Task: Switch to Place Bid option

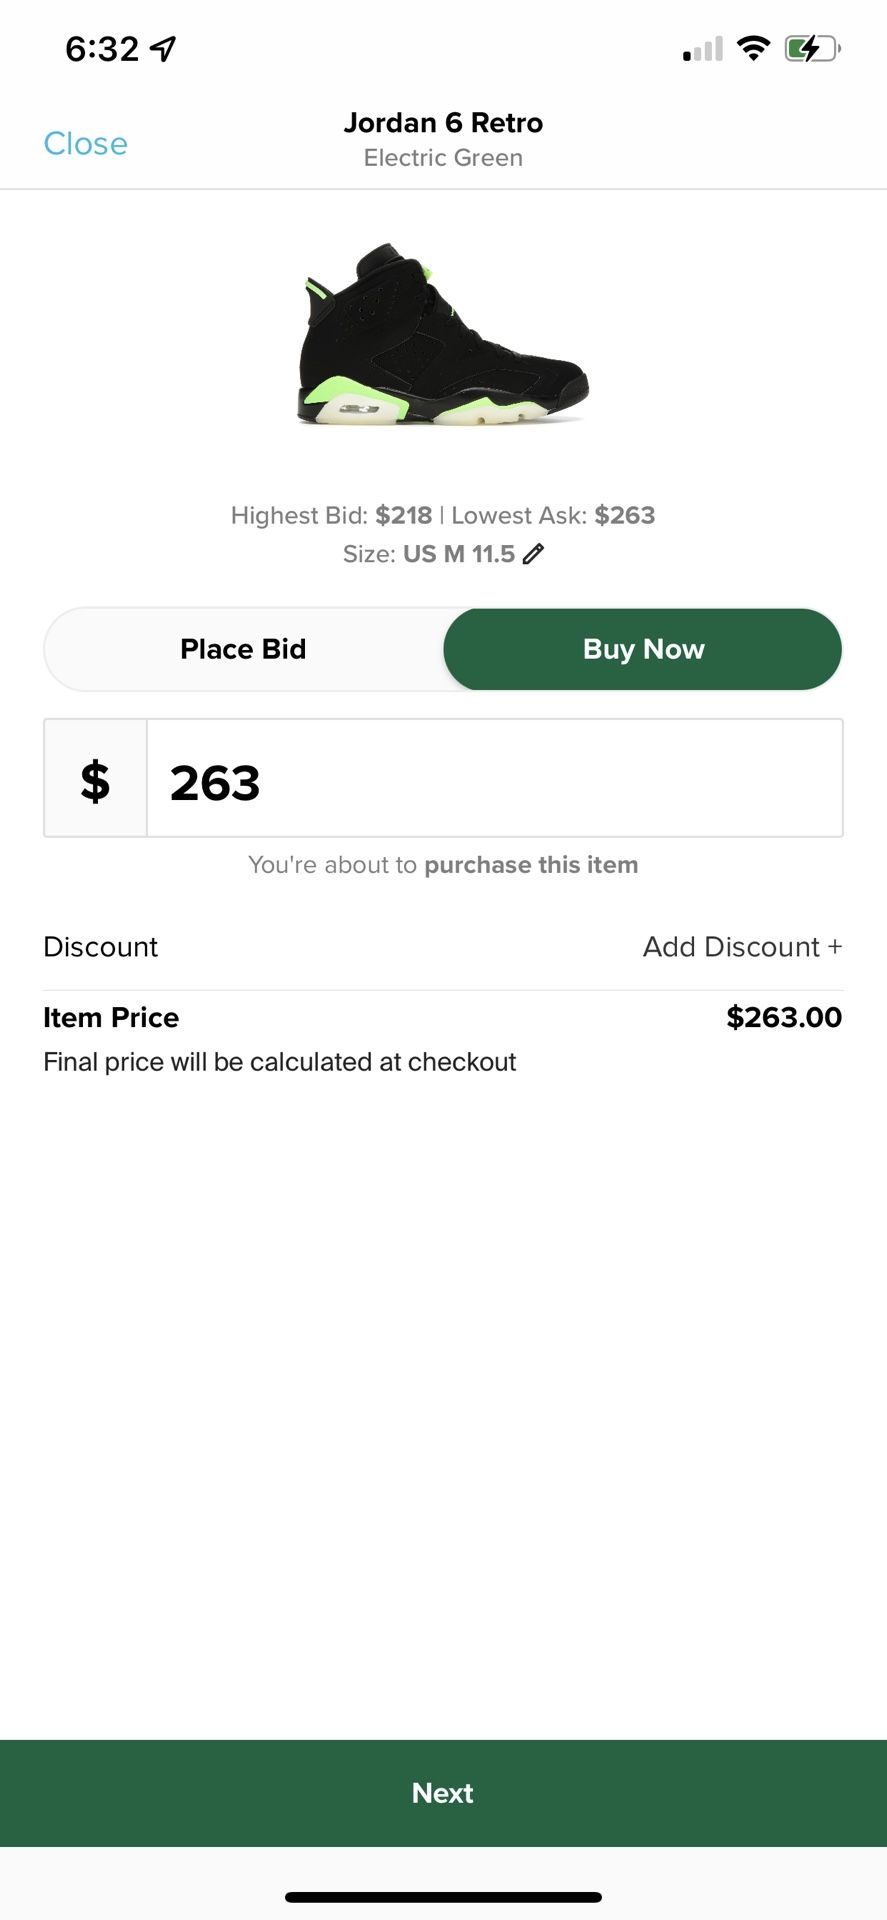Action: click(243, 649)
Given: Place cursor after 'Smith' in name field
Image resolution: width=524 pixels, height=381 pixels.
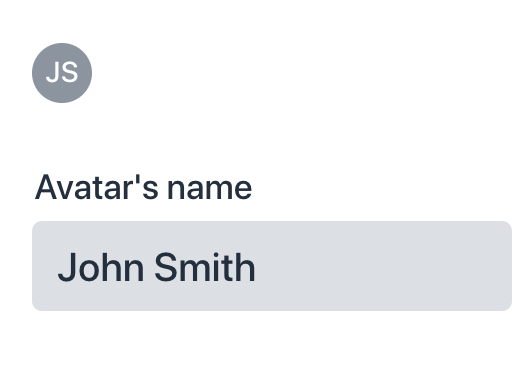Looking at the screenshot, I should coord(257,267).
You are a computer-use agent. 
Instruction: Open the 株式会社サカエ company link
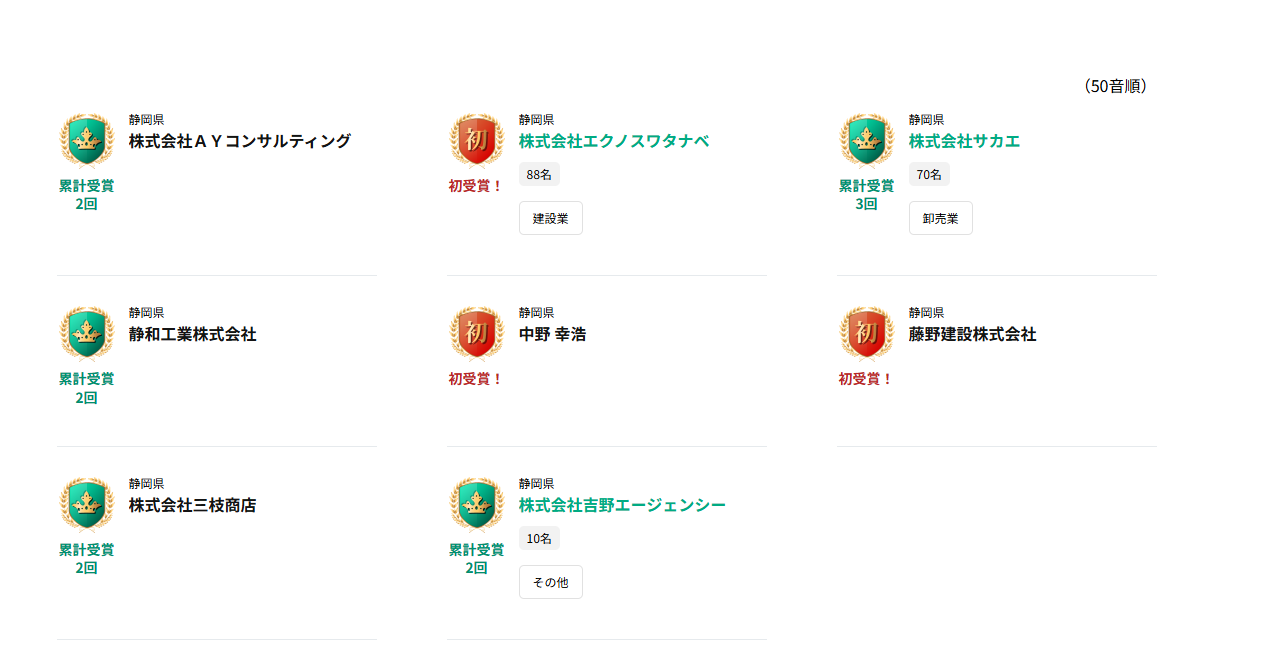(964, 141)
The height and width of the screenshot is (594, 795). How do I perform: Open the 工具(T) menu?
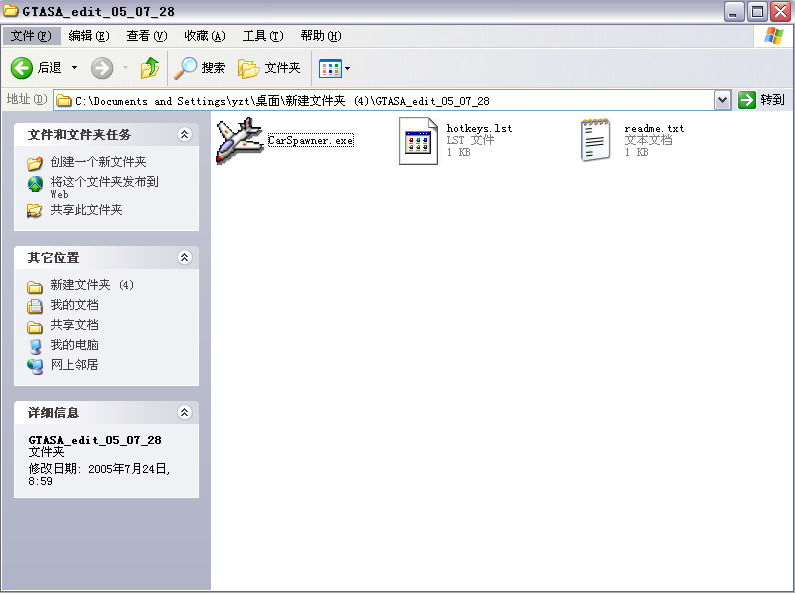(261, 36)
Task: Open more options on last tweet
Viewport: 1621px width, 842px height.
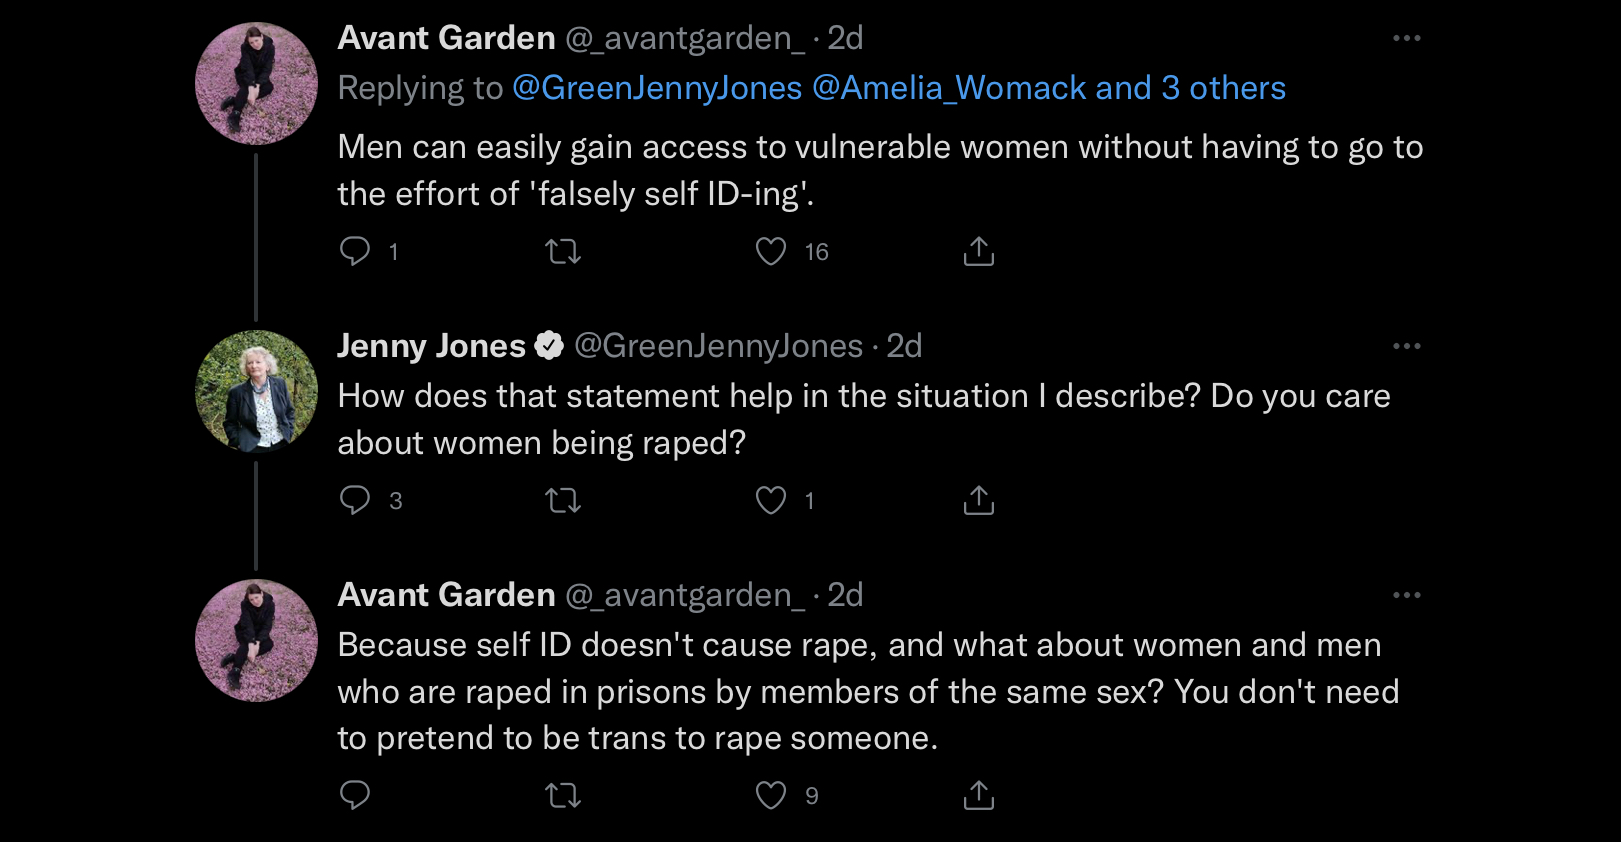Action: pyautogui.click(x=1407, y=595)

_ _ _ _

Your answer should be the lines from the first record down to the line containing "Task: Open more options on last tweet", restated exactly, with no pictures.

- COMPLETED EXERCISE:
Task: Switch to Place Bid option

Action: click(243, 649)
Given: Place cursor after 'Smith' in name field
Image resolution: width=524 pixels, height=381 pixels.
Looking at the screenshot, I should coord(257,267).
You are a computer-use agent. 
Instruction: Open the 株式会社サカエ company link
(964, 141)
The height and width of the screenshot is (594, 795). How do I perform: Open the 工具(T) menu?
(261, 36)
Task: Open more options on last tweet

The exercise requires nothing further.